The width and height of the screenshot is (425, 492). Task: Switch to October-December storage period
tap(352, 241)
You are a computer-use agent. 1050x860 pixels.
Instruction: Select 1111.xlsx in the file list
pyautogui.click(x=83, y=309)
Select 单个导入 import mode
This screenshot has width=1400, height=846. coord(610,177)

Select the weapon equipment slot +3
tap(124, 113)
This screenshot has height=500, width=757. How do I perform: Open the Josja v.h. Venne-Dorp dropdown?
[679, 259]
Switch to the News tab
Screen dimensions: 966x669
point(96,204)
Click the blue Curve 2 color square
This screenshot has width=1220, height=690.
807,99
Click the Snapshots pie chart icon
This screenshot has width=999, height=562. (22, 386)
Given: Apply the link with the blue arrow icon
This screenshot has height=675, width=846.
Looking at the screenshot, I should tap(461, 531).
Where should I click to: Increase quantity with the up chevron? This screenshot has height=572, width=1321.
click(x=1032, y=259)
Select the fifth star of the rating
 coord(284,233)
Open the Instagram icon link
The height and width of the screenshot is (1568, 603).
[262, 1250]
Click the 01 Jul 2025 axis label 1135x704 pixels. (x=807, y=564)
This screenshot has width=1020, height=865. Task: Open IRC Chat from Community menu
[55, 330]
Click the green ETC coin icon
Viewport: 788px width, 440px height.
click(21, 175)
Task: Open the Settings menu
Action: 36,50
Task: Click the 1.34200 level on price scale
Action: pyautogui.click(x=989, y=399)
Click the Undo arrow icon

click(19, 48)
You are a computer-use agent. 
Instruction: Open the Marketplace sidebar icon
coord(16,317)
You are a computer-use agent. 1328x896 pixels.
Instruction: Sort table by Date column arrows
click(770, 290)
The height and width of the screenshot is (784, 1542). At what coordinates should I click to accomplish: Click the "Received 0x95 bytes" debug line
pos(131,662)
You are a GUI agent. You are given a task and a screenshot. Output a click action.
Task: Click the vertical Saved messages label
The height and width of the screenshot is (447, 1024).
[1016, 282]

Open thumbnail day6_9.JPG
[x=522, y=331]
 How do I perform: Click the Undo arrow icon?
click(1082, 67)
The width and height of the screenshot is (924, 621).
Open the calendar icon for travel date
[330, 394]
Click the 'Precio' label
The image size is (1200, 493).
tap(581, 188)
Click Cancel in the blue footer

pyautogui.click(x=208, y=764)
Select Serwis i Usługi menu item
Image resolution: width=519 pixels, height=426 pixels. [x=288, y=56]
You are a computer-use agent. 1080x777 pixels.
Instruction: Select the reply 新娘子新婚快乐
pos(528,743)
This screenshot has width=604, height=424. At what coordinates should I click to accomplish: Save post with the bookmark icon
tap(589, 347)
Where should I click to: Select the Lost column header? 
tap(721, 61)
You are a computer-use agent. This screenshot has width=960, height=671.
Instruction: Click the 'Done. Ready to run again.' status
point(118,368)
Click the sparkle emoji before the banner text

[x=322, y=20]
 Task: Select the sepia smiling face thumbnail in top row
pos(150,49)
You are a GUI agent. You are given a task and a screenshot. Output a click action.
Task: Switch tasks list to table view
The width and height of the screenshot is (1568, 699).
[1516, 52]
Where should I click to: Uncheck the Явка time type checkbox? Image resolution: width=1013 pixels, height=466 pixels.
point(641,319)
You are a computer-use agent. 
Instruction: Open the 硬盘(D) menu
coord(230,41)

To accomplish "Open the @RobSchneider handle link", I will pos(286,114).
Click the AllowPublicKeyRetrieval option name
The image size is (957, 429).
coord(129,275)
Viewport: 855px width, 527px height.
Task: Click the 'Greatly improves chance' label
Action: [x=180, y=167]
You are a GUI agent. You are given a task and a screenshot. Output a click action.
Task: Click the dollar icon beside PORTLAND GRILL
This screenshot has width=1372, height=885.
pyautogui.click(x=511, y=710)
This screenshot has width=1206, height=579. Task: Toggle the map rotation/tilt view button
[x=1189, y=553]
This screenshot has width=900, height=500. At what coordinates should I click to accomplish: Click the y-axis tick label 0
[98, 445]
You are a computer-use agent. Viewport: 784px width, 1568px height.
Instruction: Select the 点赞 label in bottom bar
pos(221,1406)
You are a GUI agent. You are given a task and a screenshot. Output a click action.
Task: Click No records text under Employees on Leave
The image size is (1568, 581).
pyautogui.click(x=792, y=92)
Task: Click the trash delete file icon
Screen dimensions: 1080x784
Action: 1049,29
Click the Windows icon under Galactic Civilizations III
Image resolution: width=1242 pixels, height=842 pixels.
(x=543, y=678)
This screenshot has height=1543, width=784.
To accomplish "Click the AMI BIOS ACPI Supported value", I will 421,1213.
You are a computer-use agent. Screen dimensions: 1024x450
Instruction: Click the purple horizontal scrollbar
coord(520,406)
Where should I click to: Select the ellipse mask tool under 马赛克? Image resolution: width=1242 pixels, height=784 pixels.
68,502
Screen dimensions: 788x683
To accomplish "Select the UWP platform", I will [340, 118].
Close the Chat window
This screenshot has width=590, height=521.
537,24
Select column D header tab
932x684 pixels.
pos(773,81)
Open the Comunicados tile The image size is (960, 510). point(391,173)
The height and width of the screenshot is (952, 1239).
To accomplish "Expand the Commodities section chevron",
____
WHAT YOU NEED TO DO: Everything from the line containing "Close the Chat window" through the end of the entries above should be retyped exactly, and nothing else.

ANSWER BOX:
Close the Chat window
This screenshot has width=590, height=521.
537,24
Select column D header tab
932x684 pixels.
pos(773,81)
Open the Comunicados tile The image size is (960, 510). point(391,173)
The height and width of the screenshot is (952, 1239).
To accomplish "Expand the Commodities section chevron",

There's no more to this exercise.